* [Task to carry out]: How many lines in the material below contain the word "dimensions"? Reply with the number only.
## BEGIN Extracted records
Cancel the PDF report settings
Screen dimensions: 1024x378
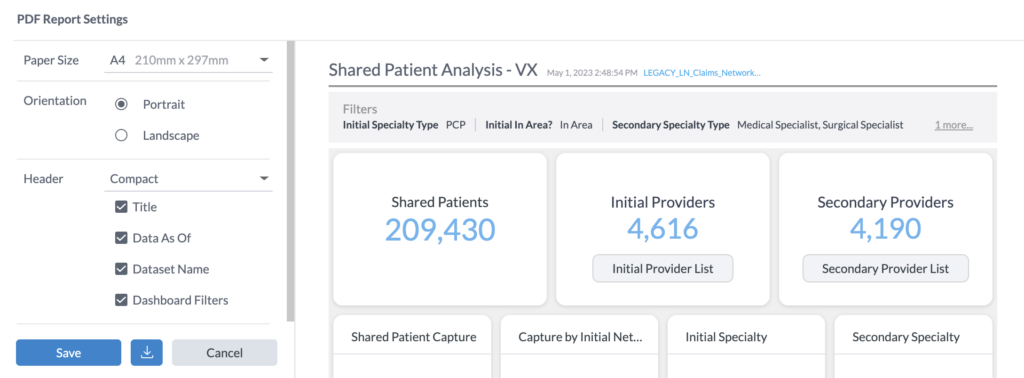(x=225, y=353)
## END Extracted records
## BEGIN Extracted records
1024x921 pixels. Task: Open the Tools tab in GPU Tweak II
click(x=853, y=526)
## END Extracted records
## BEGIN Extracted records
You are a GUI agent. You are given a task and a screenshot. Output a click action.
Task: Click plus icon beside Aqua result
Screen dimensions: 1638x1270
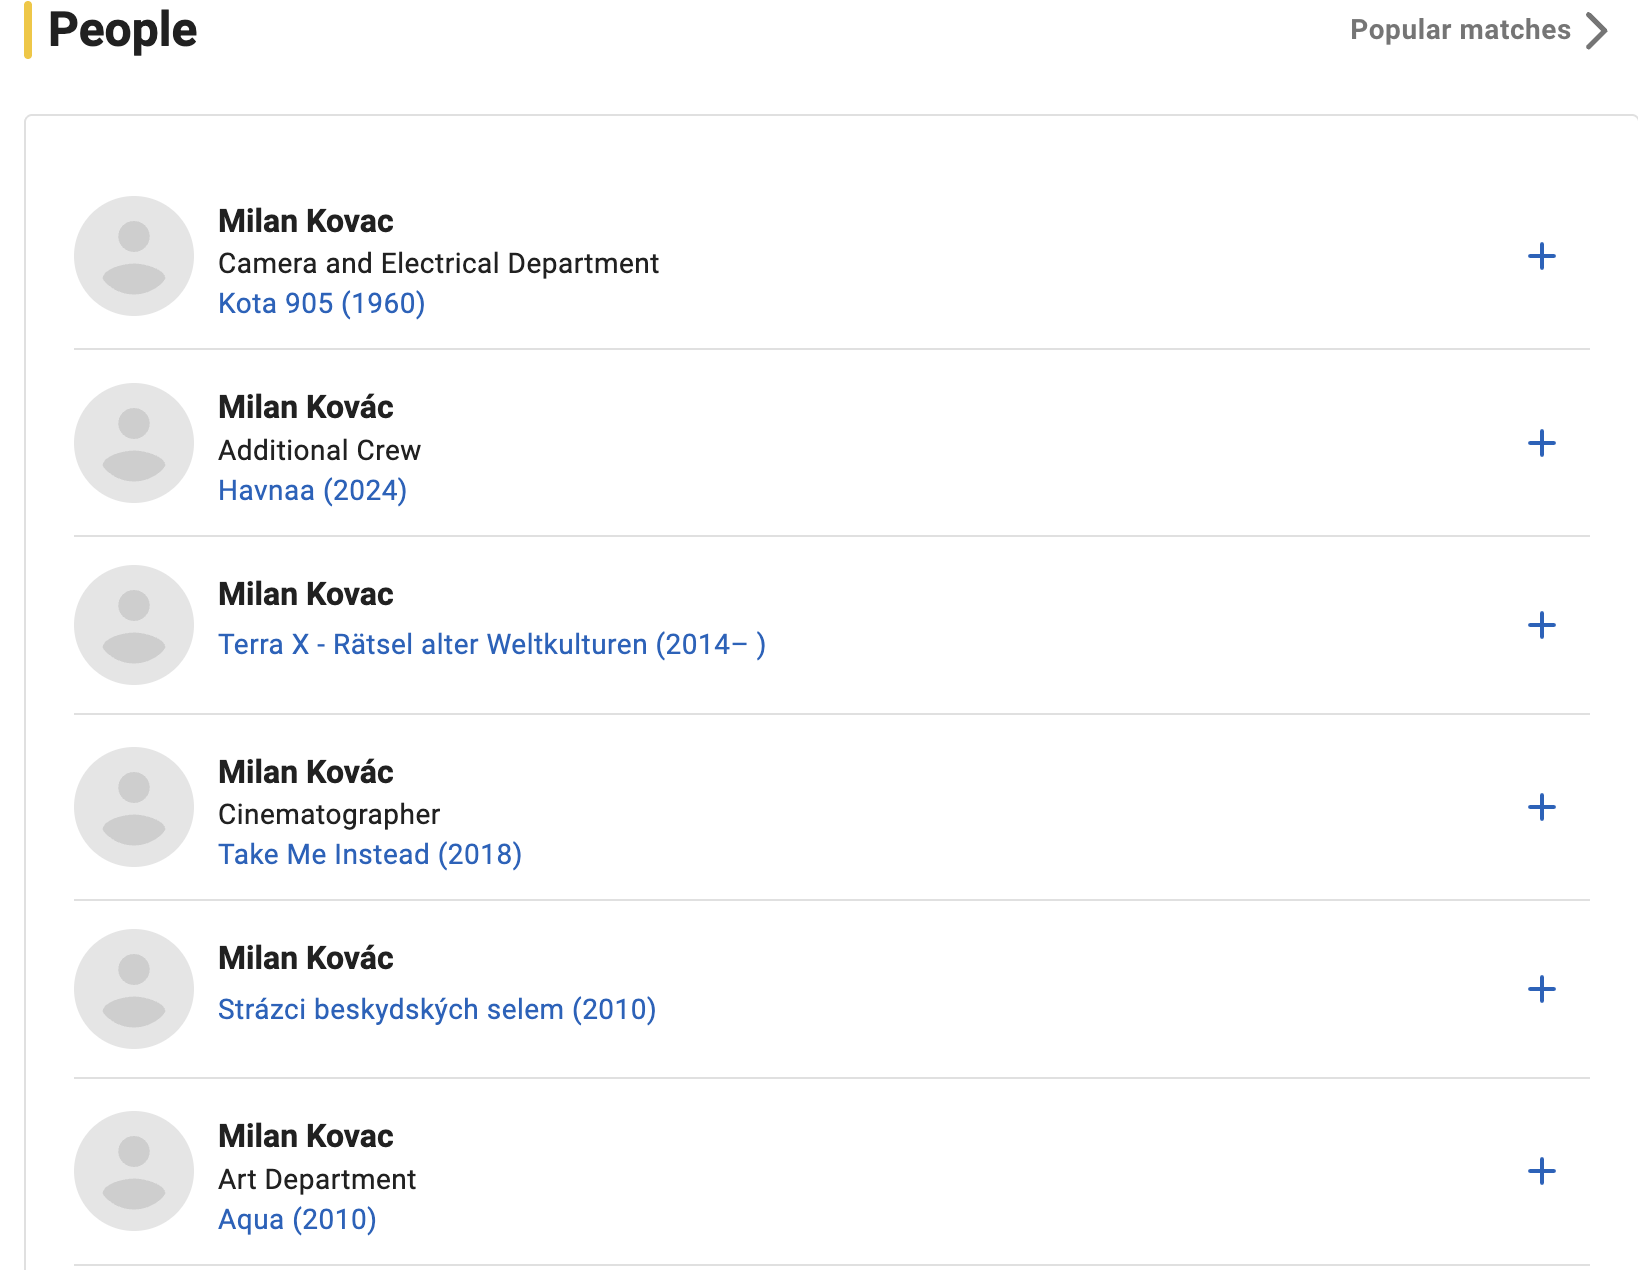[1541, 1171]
## END Extracted records
* [Solved problem]: 2